Exercise aim: All the data below needs to be retyped exactly as shown.

Supplied records:
.....
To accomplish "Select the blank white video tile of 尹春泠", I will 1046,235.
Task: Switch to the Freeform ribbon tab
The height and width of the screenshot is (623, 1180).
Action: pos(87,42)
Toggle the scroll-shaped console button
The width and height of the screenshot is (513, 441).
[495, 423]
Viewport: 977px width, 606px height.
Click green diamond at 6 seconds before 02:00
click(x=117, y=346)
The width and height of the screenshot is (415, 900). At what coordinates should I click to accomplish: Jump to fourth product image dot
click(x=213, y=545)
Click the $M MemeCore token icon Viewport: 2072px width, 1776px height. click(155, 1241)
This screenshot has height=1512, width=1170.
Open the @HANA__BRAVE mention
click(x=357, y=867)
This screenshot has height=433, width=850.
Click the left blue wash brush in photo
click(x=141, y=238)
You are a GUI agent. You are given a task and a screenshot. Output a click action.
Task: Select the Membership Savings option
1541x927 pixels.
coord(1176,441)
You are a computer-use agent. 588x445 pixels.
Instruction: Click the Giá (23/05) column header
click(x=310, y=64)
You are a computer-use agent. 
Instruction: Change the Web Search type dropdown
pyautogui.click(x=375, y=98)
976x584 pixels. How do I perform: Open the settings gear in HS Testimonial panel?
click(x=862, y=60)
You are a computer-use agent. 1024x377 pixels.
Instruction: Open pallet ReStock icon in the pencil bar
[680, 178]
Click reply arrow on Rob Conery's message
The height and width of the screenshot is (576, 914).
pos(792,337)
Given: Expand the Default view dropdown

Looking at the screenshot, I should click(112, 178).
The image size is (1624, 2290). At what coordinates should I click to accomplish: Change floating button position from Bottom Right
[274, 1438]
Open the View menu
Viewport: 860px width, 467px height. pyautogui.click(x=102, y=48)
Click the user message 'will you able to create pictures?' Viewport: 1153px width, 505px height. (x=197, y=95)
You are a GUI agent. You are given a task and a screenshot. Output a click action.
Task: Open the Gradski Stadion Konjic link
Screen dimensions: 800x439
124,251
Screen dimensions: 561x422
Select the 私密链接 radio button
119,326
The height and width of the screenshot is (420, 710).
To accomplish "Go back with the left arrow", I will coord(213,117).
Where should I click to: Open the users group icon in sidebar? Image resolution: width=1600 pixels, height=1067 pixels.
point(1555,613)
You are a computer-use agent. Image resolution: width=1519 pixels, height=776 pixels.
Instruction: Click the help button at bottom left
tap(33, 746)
.....
Task response:
To accomplish "Select the blank white video tile of 尹春泠", I will 1046,235.
Task: Switch to the Freeform ribbon tab
The height and width of the screenshot is (623, 1180).
Action: pos(87,42)
Toggle the scroll-shaped console button
The width and height of the screenshot is (513, 441).
[495, 423]
Viewport: 977px width, 606px height.
Click green diamond at 6 seconds before 02:00
click(x=117, y=346)
The width and height of the screenshot is (415, 900). At what coordinates should I click to accomplish: Jump to fourth product image dot
click(x=213, y=545)
Click the $M MemeCore token icon Viewport: 2072px width, 1776px height. click(155, 1241)
This screenshot has height=1512, width=1170.
Open the @HANA__BRAVE mention
click(x=357, y=867)
This screenshot has height=433, width=850.
Click the left blue wash brush in photo
click(x=141, y=238)
You are a GUI agent. You are given a task and a screenshot. Output a click action.
Task: Select the Membership Savings option
1541x927 pixels.
coord(1176,441)
You are a computer-use agent. 588x445 pixels.
Instruction: Click the Giá (23/05) column header
click(x=310, y=64)
You are a computer-use agent. 
Instruction: Change the Web Search type dropdown
pyautogui.click(x=375, y=98)
976x584 pixels. How do I perform: Open the settings gear in HS Testimonial panel?
click(x=862, y=60)
You are a computer-use agent. 1024x377 pixels.
Instruction: Open pallet ReStock icon in the pencil bar
[680, 178]
Click reply arrow on Rob Conery's message
The height and width of the screenshot is (576, 914).
pos(792,337)
Given: Expand the Default view dropdown

Looking at the screenshot, I should click(112, 178).
The image size is (1624, 2290). At what coordinates should I click to accomplish: Change floating button position from Bottom Right
[274, 1438]
Open the View menu
Viewport: 860px width, 467px height. pyautogui.click(x=102, y=48)
Click the user message 'will you able to create pictures?' Viewport: 1153px width, 505px height. (x=197, y=95)
You are a GUI agent. You are given a task and a screenshot. Output a click action.
Task: Open the Gradski Stadion Konjic link
Screen dimensions: 800x439
124,251
Screen dimensions: 561x422
Select the 私密链接 radio button
119,326
The height and width of the screenshot is (420, 710).
To accomplish "Go back with the left arrow", I will coord(213,117).
Where should I click to: Open the users group icon in sidebar? Image resolution: width=1600 pixels, height=1067 pixels.
point(1555,613)
You are a computer-use agent. Image resolution: width=1519 pixels, height=776 pixels.
Instruction: Click the help button at bottom left
tap(33, 746)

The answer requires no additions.